The Cripple Creek & Victor Gold Mine’s Cresson Surface Mine. (Courtesy of CC&V)
“The vug of gold disclosed the beauty of an Aladdin’s cave and the wealth of the United States Mint,” reported a 1918 edition of The Mining American. It wasn’t the last vug of gold discovered in the area.
“Thirty-eight coming up the Joe Dandy, in the wrong way, and going around the blade,” the radio chirped incomprehensibly, taking me from thoughts of massive caves filled with gold.
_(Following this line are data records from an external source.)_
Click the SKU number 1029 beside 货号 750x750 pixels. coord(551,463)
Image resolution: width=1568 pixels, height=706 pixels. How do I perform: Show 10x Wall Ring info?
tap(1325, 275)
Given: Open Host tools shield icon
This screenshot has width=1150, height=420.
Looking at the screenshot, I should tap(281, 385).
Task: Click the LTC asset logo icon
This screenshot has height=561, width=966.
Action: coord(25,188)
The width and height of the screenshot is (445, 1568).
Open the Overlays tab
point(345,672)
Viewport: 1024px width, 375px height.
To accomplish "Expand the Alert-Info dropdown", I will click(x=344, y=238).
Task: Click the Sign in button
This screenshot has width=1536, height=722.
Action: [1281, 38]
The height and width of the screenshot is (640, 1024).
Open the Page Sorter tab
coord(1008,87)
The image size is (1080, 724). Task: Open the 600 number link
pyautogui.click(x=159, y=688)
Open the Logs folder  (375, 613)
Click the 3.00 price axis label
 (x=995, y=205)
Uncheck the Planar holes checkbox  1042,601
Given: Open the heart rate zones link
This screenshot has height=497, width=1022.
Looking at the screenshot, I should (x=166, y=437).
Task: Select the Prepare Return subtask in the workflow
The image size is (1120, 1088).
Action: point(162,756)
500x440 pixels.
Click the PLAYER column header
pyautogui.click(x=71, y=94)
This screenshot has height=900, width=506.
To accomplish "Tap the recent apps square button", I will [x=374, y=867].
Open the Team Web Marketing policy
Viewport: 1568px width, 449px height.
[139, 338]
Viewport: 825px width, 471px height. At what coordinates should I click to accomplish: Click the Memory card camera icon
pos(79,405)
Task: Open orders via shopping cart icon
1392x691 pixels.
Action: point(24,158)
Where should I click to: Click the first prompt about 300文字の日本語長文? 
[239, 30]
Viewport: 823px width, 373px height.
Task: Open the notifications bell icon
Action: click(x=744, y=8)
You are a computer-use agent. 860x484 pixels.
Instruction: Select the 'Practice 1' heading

Poulson said the mine’s exploration geologists work to create three-dimensional underground images to get an idea of what lies beneath the surface.
“An engineer can apply very sophisticated tools to determine the cost inputs, versus the revenue inputs, from the ore body that is being mined,” Poulson explained. “Ultimately that determines the shape of the surface mine.”
The Cripple Creek & Victor Gold Mine currently has two surface mines in operation and a third and fourth in the process of being opened. The 1,200-foot-deep Cresson surface mine shows scars along its steps of the 100-year-old mines that came before. Today’s miners often come across and have to backfill those original mine shafts and tunnels.
“The old-timers went much deeper than where we are,” Poulson said.
A LIDAR unit, which stands for Light Detection and Ranging, uses lasers like a radar uses sound. The mine uses the lasers and a slope radar to measure and draw a picture of the mine’s wall to help determine if there’s going to be a collapse. There are also old mine stopes, or underground empty spaces where ore was once extracted, large enough to swallow one of the big trucks. Poulson said the mine is constantly monitoring and keeping track of where historic mining activity took place and where voids might appear.
“We have historic mapping, that is now computerized … and then all of our exploration and blast hole drilling is logged with GPSs and they find voids,” Poulson explained. When voids are found they are logged, mapped, blasted, and filled with rock by remote controlled vehicles to keep the miners out of danger.
“We’re not bragging—but modern mining is safe because we maintain a safety focus,” Poulson said.
“Pregnant with Gold and Silver”
The ore is transported to a crusher for processing. Crushers grind the stone like a massive mortar and pestle. The mine’s primary crusher works through seventy thousand tons of ore a day, and twenty million tons a year. The ore then goes past an electromagnet that pulls out old lunch buckets, ore tracks, lamps, or anything metallic that doesn’t belong. It then goes on a conveyor belt where it is sorted into different sizes or sent back to another crusher. There are a series of conveyor belt tracks that look like the highest, most unpleasant roller coaster in the world.
Lime is mixed in with the crushed ore to keep from evaporating the process solution’s sodium cyanide, used to leach the gold and silver out of the ore. The crushed ore is stacked in these gray hills, and the solution is dripped out onto them. Since the early ’90s, four hundred million tons of crushed ore have been collected in this part of the property. The gold and silver dissolves in the diluted mixture of sodium cyanide in water and flows down with the solution to self-contained underground ponds or wells. Poulson said none of the fluid escapes this double- and in some areas triple-lined facility, and the solution is recycled back through the process after the gold and silver are removed.
“The gold and silver is more attracted to the diluted mixture of sodium cyanide in the water than it is to the elements in the rock,” he said. “So the gold and silver leave the ore and attaches to the sodium cyanide and the process solution becomes pregnant with gold and silver.”